WORK TASK 1
Using the text on preparticipation evaluation, explain in one to three sentences why the evaluation should take place at least 6 weeks before the season's first practice.
WORK TASK 2
List every measurement that the text on preparticipation evaluation says health care providers should assess during the physical examination.
WORK TASK 3
According to the text on preparticipation evaluation, what share of the medical conditions found during the evaluation are identified by taking a detailed history?

EXCERPTED TEXT
= Beginning of Section =
Advantages and Disadvantages of the Different Preparticipation Evaluation Settings
Ideally, the PPE should occur at least 6 weeks prior to the first practice of the season to allow for completion of any additional evaluations and/or treatment/rehabilitation before participation. Each state high school athletic association has different rules about how often PPEs are required, ranging from one examination per year to one examination every 3 years with an updated history questionnaire yearly.3 Currently, there are no good data to support one specific PPE schedule over another for middle or high school athletes.2
Over 75% of medical conditions discovered during the PPE are identified by taking a detailed history.2 The 4th edition of the PPE Monograph, published by the AAP, is a consensus statement regarding the recommended content of the PPE history and physical examination.2 The PPE Monograph provides valuable resources for implementation, including a history form with a complete list of questions that can be used to screen athletes for conditions that may limit or preclude sports participation; these questions focus on the cardiovascular, neurologic, and musculoskeletal systems2 (Figure 1). When history questionnaires are used, they should be made available prior to the PPE so the athlete has time to answer questions thoughtfully with assistance from parents or guardians. Physicians should carefully review the history form with athletes; any positive response requires follow-up questions to gather all the details. The answers to key history questions, including those designed to identify increased risk of sudden cardiac death, should be reviewed with athletes and their parents/guardians during the PPE.2,7 Athletes should be asked about what sports they are intending to play as specific medical conditions may have greater significance for a particular sport. For example, an athlete with seizures may be at increased risk of drowning and should not be allowed to swim in an unsupervised pool.8
The American Academy of Pediatrics Monograph Preparticipation Physical Evaluation History Form. Reprinted with permission from the American Academy of Pediatrics.2
A tailored physical examination remains an integral part of the PPE. In addition to providing history questions, the PPE Monograph provides a form that outlines the important elements of the PPE examination (Figure 2). Health care providers should assess height, weight, body mass index (BMI), heart rate, and blood pressure. A patient's BMI can be used as an indicator of a potential eating disorder or to diagnose obesity, both of which have implications for sports and physical activity guidelines.2 Some athletes with hypertension may be at increased risk for complications of an elevated blood pressure during exercise (such as a cerebral vascular accident). Normal blood pressure values for different ages as well as recommendations about when to restrict people from certain levels of competition because of hypertension can be found in the AAPs policy statement: “Athletic Participation by Children and Adolescents Who Have Systemic Hypertension.”9 For example, in athletes age ≥18 years, Stage 2 hypertension is defined as a systolic blood pressure ≥160 mm Hg and/or diastolic blood pressure ≥100 mm Hg. In children younger than age 18 years, Stage 2 hypertension is defined as blood pressure measurements >5 mm Hg above the 99th percentile. Expert consensus states that patients with Stage 2 hypertension should be restricted from sports with a high static component (such as wrestling, weight lifting, or cycling) until their blood pressure is better controlled.9
American Academy of Pediatrics Monograph Preparticipation Physical Evaluation Examination Form. Reprinted with permission from the American Academy of Pediatrics.2
A general examination should be performed to assess for stigmata of genetic conditions, such as Marfan's syndrome, that could potentially place an athlete at higher risk of morbidity/mortality during sport. Deficiencies in vision or hearing could place an athlete at risk for injuries during activity. Visual acuity screening with a Snellen chart and a gross hearing screen (such as a whisper test) should both be performed as well.
= End of Section =
SUPPLIED RECORDS
= Beginning of Section =
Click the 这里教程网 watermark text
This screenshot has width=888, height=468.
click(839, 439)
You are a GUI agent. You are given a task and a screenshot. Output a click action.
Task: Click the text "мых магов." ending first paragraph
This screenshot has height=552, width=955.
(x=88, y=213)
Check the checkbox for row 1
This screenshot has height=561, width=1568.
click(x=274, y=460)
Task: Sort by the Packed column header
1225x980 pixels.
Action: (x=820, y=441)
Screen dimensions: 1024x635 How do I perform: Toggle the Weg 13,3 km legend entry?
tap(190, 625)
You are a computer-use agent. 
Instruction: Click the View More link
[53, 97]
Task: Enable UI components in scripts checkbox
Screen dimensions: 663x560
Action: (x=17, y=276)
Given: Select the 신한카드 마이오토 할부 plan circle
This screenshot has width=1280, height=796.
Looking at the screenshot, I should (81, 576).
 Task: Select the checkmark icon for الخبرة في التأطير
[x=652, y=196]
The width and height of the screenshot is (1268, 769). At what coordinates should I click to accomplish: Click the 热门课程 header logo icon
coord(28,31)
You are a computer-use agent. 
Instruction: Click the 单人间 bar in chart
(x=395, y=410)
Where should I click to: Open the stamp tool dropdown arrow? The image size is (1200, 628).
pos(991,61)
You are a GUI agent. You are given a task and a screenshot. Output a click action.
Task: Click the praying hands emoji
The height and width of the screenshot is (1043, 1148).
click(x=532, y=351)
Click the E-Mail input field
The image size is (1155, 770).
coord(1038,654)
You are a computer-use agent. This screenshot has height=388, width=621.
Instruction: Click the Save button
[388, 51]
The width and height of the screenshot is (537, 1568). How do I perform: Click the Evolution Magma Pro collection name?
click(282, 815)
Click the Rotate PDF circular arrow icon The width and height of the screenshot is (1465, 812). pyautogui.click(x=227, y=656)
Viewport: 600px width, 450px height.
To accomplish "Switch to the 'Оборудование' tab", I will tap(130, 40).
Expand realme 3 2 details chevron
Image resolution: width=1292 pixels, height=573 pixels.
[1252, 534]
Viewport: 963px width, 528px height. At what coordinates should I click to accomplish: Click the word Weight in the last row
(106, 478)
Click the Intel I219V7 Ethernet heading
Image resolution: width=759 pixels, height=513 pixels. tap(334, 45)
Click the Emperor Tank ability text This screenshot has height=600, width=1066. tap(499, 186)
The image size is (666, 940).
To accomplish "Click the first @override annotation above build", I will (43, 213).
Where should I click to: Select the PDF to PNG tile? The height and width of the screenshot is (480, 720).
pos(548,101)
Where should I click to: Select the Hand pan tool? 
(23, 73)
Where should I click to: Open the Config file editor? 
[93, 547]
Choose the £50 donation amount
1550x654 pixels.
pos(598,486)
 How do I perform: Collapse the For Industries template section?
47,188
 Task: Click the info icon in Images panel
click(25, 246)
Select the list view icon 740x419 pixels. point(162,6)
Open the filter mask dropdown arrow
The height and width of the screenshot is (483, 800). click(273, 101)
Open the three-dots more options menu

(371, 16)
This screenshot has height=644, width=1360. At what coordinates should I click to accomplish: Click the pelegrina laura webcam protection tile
= End of Section =
EXERCISE RESULT 1
Holding the evaluation at least 6 weeks ahead leaves time to complete any additional evaluations and/or treatment or rehabilitation before the athlete begins participating.

EXERCISE RESULT 2
- Height
- Weight
- Body mass index (BMI)
- Heart rate
- Blood pressure

EXERCISE RESULT 3
Over 75%.